Lake Arpi originated from a volcano tectonic earthquake. In 1946–1950, the Arpi Dam was built on the Akhurian River, artificially increasing the size of the lake. It was designed by Natalia Martirosyan. The reservoir's dam, made of reinforced concrete, is 10 meters high and 80 m long. Prior to the construction of the dam, the lake had a surface area of 4.5 km^{2}, a volume of 5 million m^{3}, and was 1.6 m deep. The reservoir-lake is 7.3 km long and 4.3 km wide, with a surface area of 20 km^{2}, an average depth of 4.2 m (maximum 8 m), and a volume of 90 million m^{3} (about 19 times more than the natural lake). Its maximum capacity is 105 million m^{3}. During the winter, it is usually completely covered by ice․ The lake is fed by meltwater and several springs and streams (Karmrajur, Yeghnajur, Elar, etc.). The reservoir is used for irrigation and hydropower production, irrigating farmlands in the plain of Shirak and the basin of the Upper Akhurian. The Talin and Armavir canals receive additional water from Lake Arpi.

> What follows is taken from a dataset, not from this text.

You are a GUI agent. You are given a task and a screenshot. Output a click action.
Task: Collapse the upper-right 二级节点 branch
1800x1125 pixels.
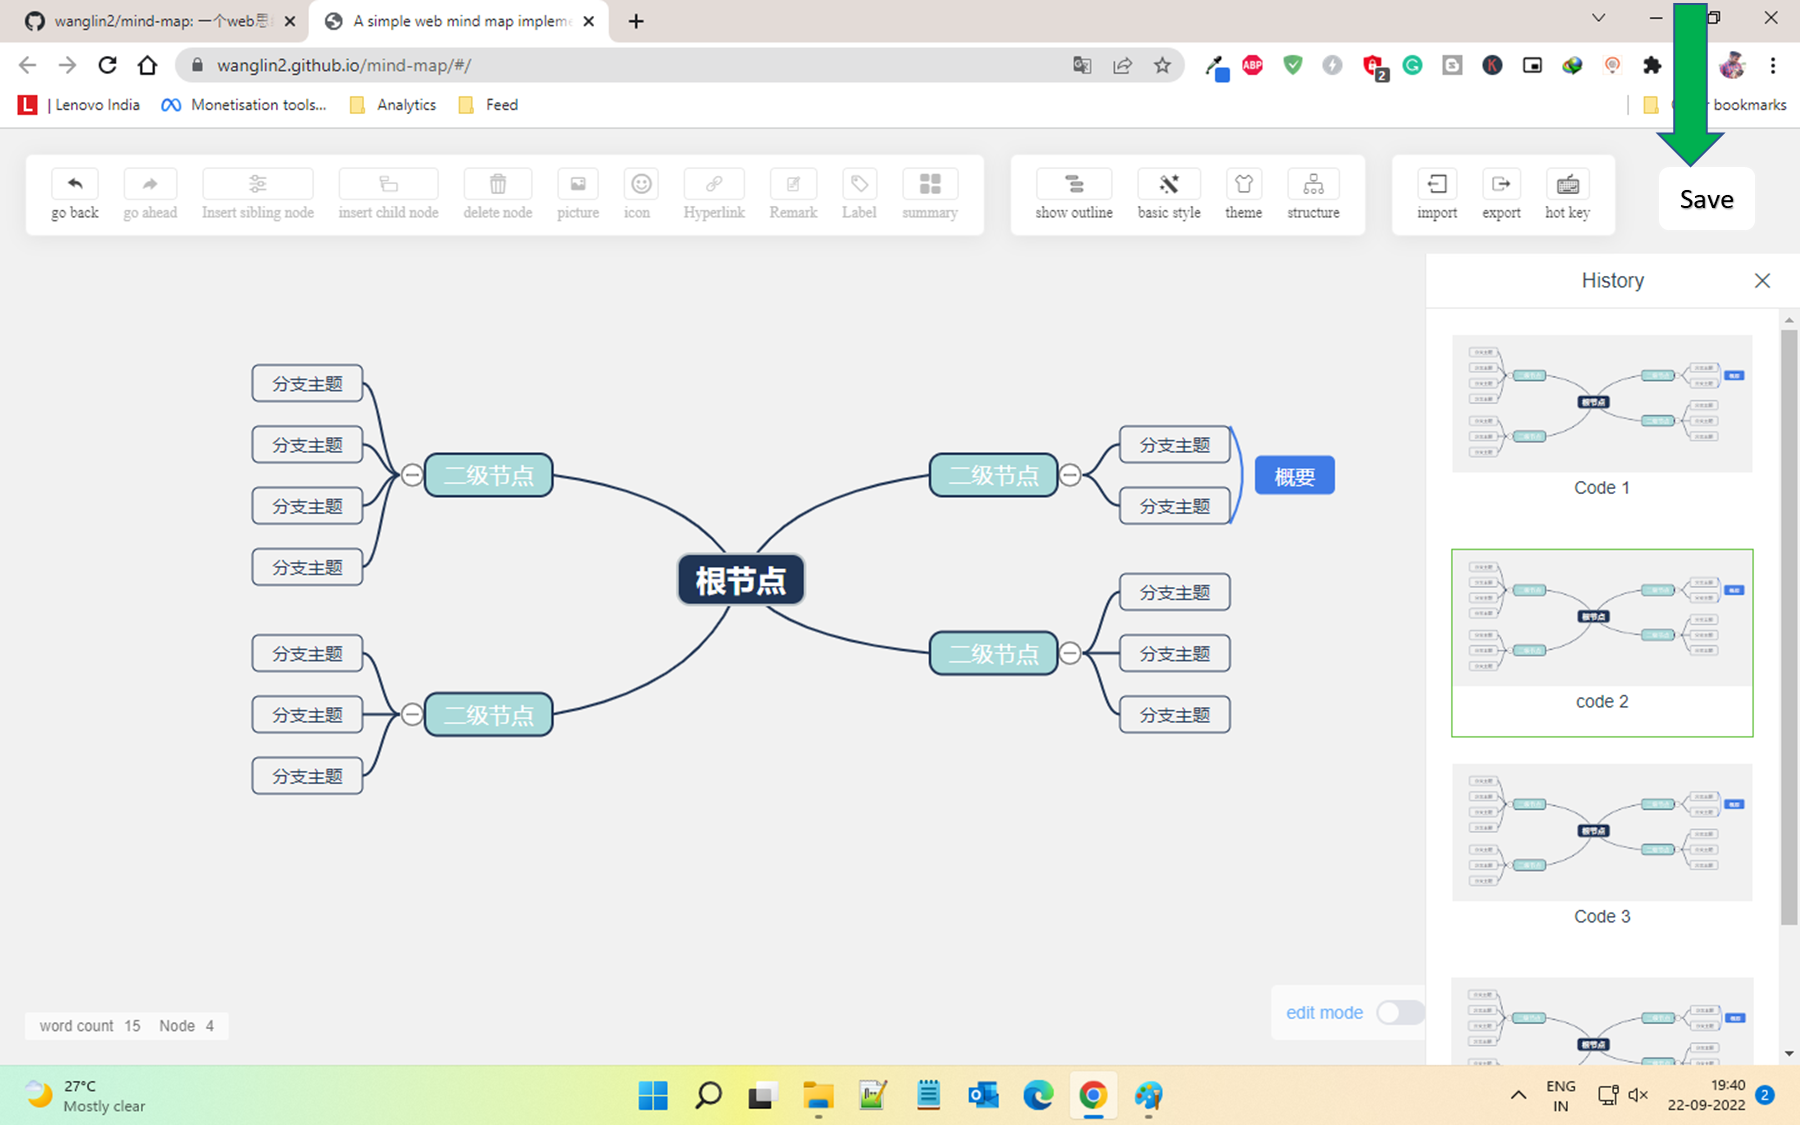point(1069,475)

The lake has rich flora and fauna. It was designated a Ramsar site in 1993, and a national park was established around the lake in 2009. More than 140 species of bird have been observed around the lake, of which 80–85 were nesting. It hosts the largest colony of Armenian gull in the world; pelicans and different species of ducks and migrating birds can also be seen there. The area is recognized as an Important Bird Area. Eurasian otters and water voles come to the reservoir via the Akhurian. Cyprinus and Varicorhinus inhabit its waters, among other species of fish. The total number of species of fish increased after the lake was turned into a reservoir. The lake is used for fish farming and fishing. In recent years, man-made factors have negatively affected the lake's ecology. Poaching and the use of unauthorized fishing methods have decreased the total population of fish, while periodic changes in the water level have been noticed.

Lake Arpi can be reached by road from the east from Ghazanchi or from the south from Amasia. Small boats are used to traverse the lake. A number of villages are located along its shores, such as Paghakn, Zorakert, and Tsaghkut.